Auf Videos, die die britische BBC online geteilt und teilweise verifiziert hat, sind zahlreiche Personen zu sehen, die gegen die Maßnahmen auf die Straße gehen. Hunderte Menschen haben sich in Lhasa versammelt, die Behörden sperrten den Demo-Zug an einem Ende ab und riefen via Lautsprecher zur Ruhe auf.

Isolation seit Wochen

Es handelte sich offenbar um Proteste, die diesen Mittwoch stattgefunden haben – und an denen vor allem Han-Chinese teilnahmen. Sie arbeiten oft als Wanderarbeiter in Tibet und erklären in den Videos lautstark, dass sie nach Hause wollen. "Viele Menschen sind nur für die Arbeit gekommen und um Geld zu verdienen. Wenn sie das in Festlandchina bekommen würden, wären sie nicht hier", ist auf einem Video zu hören.

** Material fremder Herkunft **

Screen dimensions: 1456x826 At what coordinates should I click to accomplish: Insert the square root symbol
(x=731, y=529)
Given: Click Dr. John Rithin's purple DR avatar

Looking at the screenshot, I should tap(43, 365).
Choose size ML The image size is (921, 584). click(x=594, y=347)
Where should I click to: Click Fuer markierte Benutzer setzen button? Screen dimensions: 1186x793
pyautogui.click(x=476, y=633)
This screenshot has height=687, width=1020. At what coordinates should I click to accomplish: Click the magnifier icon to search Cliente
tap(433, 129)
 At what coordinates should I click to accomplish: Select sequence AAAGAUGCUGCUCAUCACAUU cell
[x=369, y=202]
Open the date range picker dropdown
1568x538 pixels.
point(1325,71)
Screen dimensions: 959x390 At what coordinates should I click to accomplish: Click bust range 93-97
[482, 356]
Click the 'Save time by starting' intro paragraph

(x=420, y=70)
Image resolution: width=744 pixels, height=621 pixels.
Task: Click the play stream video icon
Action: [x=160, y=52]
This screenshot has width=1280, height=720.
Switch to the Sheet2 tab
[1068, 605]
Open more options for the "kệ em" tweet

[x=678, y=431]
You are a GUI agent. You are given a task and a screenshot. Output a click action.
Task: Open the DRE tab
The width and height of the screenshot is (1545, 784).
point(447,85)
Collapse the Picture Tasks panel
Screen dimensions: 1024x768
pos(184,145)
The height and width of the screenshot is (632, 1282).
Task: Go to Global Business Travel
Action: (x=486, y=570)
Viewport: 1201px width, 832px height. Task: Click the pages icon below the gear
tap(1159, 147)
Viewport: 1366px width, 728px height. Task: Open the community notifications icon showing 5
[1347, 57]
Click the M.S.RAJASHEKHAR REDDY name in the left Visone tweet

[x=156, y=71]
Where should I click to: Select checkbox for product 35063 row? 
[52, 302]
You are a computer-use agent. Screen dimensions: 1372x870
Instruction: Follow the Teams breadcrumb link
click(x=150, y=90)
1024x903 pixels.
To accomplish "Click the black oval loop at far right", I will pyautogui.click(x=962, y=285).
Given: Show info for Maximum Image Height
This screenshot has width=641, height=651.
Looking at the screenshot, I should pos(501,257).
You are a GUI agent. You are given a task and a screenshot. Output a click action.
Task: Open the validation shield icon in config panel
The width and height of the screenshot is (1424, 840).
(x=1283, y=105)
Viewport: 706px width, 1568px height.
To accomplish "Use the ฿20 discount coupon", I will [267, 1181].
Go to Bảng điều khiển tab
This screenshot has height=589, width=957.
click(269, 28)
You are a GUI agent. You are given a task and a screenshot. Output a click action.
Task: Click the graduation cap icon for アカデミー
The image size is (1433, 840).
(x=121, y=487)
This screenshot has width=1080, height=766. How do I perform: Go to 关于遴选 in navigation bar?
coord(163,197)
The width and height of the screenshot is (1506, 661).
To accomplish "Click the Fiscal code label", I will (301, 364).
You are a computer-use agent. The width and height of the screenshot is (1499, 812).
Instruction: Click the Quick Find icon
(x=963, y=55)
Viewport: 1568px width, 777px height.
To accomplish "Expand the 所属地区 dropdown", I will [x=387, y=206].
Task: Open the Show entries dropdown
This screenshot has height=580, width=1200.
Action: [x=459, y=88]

Auf der chinesischen Version von Tiktok, Douyin, kursieren zudem zahlreiche Einträge von Menschen, die von der Isolation in Tibet berichten. "Wir haben drei Monate lang kein Einkommen erhalten – aber die Ausgaben wurden um keinen Cent reduziert. Ich habe keine Hoffnung mehr", übersetzt die BBC einen Post.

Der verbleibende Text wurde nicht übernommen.